Description of the task:
Copy the data word for word, keeping every line.
[Start of Attachment]
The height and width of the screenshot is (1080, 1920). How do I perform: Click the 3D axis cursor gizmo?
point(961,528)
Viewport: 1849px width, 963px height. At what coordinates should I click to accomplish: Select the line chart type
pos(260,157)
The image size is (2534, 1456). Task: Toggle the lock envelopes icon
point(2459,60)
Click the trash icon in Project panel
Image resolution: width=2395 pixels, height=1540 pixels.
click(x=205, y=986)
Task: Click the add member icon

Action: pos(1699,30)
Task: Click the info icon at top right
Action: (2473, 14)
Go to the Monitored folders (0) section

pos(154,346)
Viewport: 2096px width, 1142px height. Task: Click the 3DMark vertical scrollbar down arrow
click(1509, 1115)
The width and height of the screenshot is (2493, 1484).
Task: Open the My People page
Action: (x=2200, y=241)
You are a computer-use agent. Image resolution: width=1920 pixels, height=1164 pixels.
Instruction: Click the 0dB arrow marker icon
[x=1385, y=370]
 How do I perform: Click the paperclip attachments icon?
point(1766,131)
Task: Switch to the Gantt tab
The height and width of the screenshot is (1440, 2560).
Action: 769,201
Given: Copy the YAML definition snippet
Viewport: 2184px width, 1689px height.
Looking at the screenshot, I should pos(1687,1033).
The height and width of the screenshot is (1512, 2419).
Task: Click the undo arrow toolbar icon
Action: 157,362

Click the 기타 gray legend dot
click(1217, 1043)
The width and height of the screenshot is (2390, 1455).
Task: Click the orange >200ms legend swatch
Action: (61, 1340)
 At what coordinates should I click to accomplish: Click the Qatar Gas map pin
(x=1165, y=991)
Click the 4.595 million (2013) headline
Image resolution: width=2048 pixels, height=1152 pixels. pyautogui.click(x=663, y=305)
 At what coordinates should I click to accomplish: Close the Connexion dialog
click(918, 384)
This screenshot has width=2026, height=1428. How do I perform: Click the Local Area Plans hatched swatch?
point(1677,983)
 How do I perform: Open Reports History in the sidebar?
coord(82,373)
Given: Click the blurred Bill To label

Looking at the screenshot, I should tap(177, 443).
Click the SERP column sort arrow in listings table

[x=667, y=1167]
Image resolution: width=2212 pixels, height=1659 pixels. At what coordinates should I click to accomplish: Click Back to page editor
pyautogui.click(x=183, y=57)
[End of Attachment]
Answer box:
The height and width of the screenshot is (1080, 1920). How do I perform: Click the 3D axis cursor gizmo?
point(961,528)
Viewport: 1849px width, 963px height. At what coordinates should I click to accomplish: Select the line chart type
pos(260,157)
The image size is (2534, 1456). Task: Toggle the lock envelopes icon
point(2459,60)
Click the trash icon in Project panel
Image resolution: width=2395 pixels, height=1540 pixels.
click(x=205, y=986)
Task: Click the add member icon

Action: pos(1699,30)
Task: Click the info icon at top right
Action: (2473, 14)
Go to the Monitored folders (0) section

pos(154,346)
Viewport: 2096px width, 1142px height. Task: Click the 3DMark vertical scrollbar down arrow
click(1509, 1115)
The width and height of the screenshot is (2493, 1484).
Task: Open the My People page
Action: (x=2200, y=241)
You are a computer-use agent. Image resolution: width=1920 pixels, height=1164 pixels.
Instruction: Click the 0dB arrow marker icon
[x=1385, y=370]
 How do I perform: Click the paperclip attachments icon?
point(1766,131)
Task: Switch to the Gantt tab
The height and width of the screenshot is (1440, 2560).
Action: 769,201
Given: Copy the YAML definition snippet
Viewport: 2184px width, 1689px height.
Looking at the screenshot, I should pos(1687,1033).
The height and width of the screenshot is (1512, 2419).
Task: Click the undo arrow toolbar icon
Action: 157,362

Click the 기타 gray legend dot
click(1217, 1043)
The width and height of the screenshot is (2390, 1455).
Task: Click the orange >200ms legend swatch
Action: (61, 1340)
 At what coordinates should I click to accomplish: Click the Qatar Gas map pin
(x=1165, y=991)
Click the 4.595 million (2013) headline
Image resolution: width=2048 pixels, height=1152 pixels. pyautogui.click(x=663, y=305)
 At what coordinates should I click to accomplish: Close the Connexion dialog
click(918, 384)
This screenshot has width=2026, height=1428. How do I perform: Click the Local Area Plans hatched swatch?
point(1677,983)
 How do I perform: Open Reports History in the sidebar?
coord(82,373)
Given: Click the blurred Bill To label

Looking at the screenshot, I should tap(177, 443).
Click the SERP column sort arrow in listings table

[x=667, y=1167]
Image resolution: width=2212 pixels, height=1659 pixels. At what coordinates should I click to accomplish: Click Back to page editor
pyautogui.click(x=183, y=57)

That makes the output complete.